### Exercise objective
Collect every line in the records below that contains the word "computer".

### Records provided
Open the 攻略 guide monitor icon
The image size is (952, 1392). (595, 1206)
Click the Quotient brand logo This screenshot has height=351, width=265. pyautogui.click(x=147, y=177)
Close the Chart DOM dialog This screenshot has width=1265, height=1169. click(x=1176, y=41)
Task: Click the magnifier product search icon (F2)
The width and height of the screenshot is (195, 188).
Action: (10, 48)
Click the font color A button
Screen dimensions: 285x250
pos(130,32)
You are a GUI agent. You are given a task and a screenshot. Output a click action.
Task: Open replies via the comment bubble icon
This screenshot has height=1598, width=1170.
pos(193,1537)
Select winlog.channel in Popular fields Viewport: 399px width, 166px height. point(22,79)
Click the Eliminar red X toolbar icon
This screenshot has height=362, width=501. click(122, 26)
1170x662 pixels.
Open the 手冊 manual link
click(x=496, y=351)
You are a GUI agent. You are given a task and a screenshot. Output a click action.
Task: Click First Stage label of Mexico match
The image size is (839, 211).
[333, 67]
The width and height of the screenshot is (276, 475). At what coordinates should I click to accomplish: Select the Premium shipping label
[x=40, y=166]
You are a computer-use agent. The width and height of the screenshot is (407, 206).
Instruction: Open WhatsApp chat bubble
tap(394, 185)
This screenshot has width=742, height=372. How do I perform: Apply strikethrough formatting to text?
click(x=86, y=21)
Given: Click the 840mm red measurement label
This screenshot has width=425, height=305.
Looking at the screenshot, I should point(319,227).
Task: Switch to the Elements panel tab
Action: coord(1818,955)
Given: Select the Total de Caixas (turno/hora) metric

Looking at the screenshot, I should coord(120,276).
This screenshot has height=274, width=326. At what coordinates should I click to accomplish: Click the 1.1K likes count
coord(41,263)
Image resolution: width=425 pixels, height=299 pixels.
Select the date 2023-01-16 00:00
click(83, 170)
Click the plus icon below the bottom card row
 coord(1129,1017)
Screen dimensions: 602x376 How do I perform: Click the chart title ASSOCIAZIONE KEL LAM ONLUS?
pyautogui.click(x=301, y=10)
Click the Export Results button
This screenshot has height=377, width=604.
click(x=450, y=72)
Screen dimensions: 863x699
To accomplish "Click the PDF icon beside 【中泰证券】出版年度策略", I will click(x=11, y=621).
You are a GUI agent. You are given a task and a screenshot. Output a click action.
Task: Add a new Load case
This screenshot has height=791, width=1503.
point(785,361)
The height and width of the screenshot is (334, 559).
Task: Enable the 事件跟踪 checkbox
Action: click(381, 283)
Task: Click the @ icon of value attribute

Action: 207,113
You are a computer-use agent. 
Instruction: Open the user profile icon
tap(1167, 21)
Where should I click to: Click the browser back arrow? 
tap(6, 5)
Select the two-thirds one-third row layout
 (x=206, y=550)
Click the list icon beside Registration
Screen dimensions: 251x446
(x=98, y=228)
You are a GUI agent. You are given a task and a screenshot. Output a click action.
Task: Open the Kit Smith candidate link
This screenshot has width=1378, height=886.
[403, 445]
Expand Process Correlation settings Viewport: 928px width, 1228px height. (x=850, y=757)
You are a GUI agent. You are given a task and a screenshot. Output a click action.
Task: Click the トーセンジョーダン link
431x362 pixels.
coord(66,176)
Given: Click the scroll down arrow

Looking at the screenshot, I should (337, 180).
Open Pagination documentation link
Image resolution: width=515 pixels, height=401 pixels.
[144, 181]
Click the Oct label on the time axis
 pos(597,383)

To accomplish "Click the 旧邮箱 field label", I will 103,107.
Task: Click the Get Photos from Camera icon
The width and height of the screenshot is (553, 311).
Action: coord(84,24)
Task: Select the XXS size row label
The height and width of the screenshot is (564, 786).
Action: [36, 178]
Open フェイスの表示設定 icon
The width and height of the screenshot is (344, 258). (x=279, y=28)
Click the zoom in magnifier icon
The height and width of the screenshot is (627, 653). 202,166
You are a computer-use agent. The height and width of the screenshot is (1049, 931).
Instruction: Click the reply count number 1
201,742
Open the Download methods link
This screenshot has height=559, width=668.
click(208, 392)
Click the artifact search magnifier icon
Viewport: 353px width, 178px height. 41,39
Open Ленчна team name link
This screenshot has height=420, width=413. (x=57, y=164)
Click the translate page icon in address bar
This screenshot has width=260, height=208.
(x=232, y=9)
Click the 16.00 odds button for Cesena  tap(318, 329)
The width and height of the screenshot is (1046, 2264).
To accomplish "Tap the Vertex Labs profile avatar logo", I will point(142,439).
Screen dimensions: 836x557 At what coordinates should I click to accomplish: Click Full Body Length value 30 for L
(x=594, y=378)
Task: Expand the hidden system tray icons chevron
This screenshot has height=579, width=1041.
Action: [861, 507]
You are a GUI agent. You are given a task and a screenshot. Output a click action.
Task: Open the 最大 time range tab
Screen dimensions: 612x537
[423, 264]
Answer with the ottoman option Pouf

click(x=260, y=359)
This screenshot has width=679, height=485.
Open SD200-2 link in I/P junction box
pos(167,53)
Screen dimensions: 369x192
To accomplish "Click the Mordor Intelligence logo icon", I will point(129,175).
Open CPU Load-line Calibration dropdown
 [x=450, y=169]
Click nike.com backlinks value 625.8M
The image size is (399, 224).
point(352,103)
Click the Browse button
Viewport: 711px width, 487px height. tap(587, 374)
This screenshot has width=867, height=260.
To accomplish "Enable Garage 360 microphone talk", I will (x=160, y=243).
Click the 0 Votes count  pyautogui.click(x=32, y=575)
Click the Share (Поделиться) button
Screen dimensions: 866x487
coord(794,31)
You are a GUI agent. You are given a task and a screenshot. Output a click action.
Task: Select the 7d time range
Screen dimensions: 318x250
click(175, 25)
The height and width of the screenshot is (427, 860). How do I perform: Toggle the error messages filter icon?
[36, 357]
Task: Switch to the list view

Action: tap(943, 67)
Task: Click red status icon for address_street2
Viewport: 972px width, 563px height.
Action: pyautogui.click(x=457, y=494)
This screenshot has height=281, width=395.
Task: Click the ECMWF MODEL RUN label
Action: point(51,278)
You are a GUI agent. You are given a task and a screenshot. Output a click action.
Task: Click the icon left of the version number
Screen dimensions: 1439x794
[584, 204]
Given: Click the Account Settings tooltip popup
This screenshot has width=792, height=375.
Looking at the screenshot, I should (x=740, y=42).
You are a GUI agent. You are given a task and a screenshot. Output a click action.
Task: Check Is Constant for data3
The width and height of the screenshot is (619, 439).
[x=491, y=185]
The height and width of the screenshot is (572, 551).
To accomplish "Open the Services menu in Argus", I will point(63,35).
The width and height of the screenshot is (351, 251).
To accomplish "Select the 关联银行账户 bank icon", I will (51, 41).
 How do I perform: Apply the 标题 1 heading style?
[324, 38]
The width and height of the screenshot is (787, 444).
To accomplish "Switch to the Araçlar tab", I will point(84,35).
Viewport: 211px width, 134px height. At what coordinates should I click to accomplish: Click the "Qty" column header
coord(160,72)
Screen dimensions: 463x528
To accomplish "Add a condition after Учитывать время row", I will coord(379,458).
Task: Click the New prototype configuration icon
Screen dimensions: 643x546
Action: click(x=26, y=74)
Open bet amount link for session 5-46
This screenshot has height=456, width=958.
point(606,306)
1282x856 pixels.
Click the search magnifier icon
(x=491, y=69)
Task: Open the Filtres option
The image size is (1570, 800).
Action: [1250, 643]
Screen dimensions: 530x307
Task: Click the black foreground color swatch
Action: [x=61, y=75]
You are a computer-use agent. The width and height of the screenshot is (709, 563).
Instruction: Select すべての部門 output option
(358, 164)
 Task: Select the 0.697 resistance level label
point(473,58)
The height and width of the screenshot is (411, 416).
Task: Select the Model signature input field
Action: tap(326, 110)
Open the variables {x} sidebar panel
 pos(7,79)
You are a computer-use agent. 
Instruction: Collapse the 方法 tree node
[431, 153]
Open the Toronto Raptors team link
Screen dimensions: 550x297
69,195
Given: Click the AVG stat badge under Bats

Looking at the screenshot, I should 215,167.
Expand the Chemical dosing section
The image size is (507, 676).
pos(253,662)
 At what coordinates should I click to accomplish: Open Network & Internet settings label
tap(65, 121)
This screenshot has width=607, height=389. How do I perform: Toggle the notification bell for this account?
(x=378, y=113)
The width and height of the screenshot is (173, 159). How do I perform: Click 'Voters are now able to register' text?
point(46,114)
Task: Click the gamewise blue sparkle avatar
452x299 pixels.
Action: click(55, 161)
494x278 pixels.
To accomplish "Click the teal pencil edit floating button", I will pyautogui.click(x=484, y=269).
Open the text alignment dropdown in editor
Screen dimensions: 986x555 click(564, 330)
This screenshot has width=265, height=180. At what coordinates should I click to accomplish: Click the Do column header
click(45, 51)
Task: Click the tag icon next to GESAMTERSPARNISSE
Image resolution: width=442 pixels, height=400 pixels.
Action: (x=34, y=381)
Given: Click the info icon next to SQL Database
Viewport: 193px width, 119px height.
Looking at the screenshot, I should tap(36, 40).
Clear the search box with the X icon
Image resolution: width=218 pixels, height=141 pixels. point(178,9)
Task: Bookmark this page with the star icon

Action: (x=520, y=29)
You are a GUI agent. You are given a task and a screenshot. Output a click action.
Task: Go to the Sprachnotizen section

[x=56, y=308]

### Answer to the problem
You are a computer-use agent. The width and height of the screenshot is (407, 206).
You are a computer-use agent. 
You are a computer-use agent. The height and width of the screenshot is (1049, 931).
You are a computer-use agent. The width and height of the screenshot is (709, 563).
You are a computer-use agent. 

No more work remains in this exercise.